- _Your instructions_
The records that follow are to be transcribed word for word.

- _Extracted entries_
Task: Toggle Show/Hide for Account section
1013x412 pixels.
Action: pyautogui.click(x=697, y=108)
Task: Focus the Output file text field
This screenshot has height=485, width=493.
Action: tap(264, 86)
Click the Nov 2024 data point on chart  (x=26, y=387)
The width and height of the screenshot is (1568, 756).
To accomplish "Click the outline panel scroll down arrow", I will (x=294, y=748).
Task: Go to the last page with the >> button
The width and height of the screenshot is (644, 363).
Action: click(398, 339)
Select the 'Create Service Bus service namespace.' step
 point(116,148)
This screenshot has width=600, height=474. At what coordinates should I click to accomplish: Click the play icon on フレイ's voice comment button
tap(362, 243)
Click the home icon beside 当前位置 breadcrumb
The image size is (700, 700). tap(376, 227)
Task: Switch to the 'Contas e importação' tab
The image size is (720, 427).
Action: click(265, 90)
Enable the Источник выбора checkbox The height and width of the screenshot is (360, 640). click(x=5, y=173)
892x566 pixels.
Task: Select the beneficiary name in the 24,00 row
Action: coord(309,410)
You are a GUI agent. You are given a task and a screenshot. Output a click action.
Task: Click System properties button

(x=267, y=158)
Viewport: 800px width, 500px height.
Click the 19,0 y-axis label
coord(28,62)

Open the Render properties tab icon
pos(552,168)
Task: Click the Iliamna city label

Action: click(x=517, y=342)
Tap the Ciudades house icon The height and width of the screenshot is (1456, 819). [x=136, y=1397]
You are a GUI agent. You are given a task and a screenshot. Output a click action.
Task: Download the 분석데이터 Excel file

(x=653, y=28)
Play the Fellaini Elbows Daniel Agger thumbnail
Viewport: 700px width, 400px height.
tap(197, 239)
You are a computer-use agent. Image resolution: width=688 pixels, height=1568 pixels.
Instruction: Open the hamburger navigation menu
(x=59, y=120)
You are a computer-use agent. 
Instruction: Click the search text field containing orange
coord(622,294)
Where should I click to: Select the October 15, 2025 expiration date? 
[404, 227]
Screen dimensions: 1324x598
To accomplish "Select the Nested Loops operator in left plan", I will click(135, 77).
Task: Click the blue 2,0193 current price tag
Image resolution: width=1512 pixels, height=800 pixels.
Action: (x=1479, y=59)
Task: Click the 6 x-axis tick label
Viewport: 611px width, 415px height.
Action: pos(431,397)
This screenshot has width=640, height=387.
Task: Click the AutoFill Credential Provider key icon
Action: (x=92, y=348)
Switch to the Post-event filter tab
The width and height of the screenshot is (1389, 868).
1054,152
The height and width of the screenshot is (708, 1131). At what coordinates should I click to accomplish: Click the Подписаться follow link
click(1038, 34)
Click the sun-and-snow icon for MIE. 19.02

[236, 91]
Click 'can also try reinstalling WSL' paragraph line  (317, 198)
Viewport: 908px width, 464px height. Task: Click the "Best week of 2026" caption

- _Exercise output_
Task: Toggle Show/Hide for Account section
1013x412 pixels.
Action: pyautogui.click(x=697, y=108)
Task: Focus the Output file text field
This screenshot has height=485, width=493.
Action: tap(264, 86)
Click the Nov 2024 data point on chart  (x=26, y=387)
The width and height of the screenshot is (1568, 756).
To accomplish "Click the outline panel scroll down arrow", I will (x=294, y=748).
Task: Go to the last page with the >> button
The width and height of the screenshot is (644, 363).
Action: click(398, 339)
Select the 'Create Service Bus service namespace.' step
 point(116,148)
This screenshot has width=600, height=474. At what coordinates should I click to accomplish: Click the play icon on フレイ's voice comment button
tap(362, 243)
Click the home icon beside 当前位置 breadcrumb
The image size is (700, 700). tap(376, 227)
Task: Switch to the 'Contas e importação' tab
The image size is (720, 427).
Action: click(265, 90)
Enable the Источник выбора checkbox The height and width of the screenshot is (360, 640). click(x=5, y=173)
892x566 pixels.
Task: Select the beneficiary name in the 24,00 row
Action: coord(309,410)
You are a GUI agent. You are given a task and a screenshot. Output a click action.
Task: Click System properties button

(x=267, y=158)
Viewport: 800px width, 500px height.
Click the 19,0 y-axis label
coord(28,62)

Open the Render properties tab icon
pos(552,168)
Task: Click the Iliamna city label

Action: click(x=517, y=342)
Tap the Ciudades house icon The height and width of the screenshot is (1456, 819). [x=136, y=1397]
You are a GUI agent. You are given a task and a screenshot. Output a click action.
Task: Download the 분석데이터 Excel file

(x=653, y=28)
Play the Fellaini Elbows Daniel Agger thumbnail
Viewport: 700px width, 400px height.
tap(197, 239)
You are a computer-use agent. Image resolution: width=688 pixels, height=1568 pixels.
Instruction: Open the hamburger navigation menu
(x=59, y=120)
You are a computer-use agent. 
Instruction: Click the search text field containing orange
coord(622,294)
Where should I click to: Select the October 15, 2025 expiration date? 
[404, 227]
Screen dimensions: 1324x598
To accomplish "Select the Nested Loops operator in left plan", I will click(135, 77).
Task: Click the blue 2,0193 current price tag
Image resolution: width=1512 pixels, height=800 pixels.
Action: (x=1479, y=59)
Task: Click the 6 x-axis tick label
Viewport: 611px width, 415px height.
Action: pos(431,397)
This screenshot has width=640, height=387.
Task: Click the AutoFill Credential Provider key icon
Action: (x=92, y=348)
Switch to the Post-event filter tab
The width and height of the screenshot is (1389, 868).
1054,152
The height and width of the screenshot is (708, 1131). At what coordinates should I click to accomplish: Click the Подписаться follow link
click(1038, 34)
Click the sun-and-snow icon for MIE. 19.02

[236, 91]
Click 'can also try reinstalling WSL' paragraph line  (317, 198)
Viewport: 908px width, 464px height. Task: Click the "Best week of 2026" caption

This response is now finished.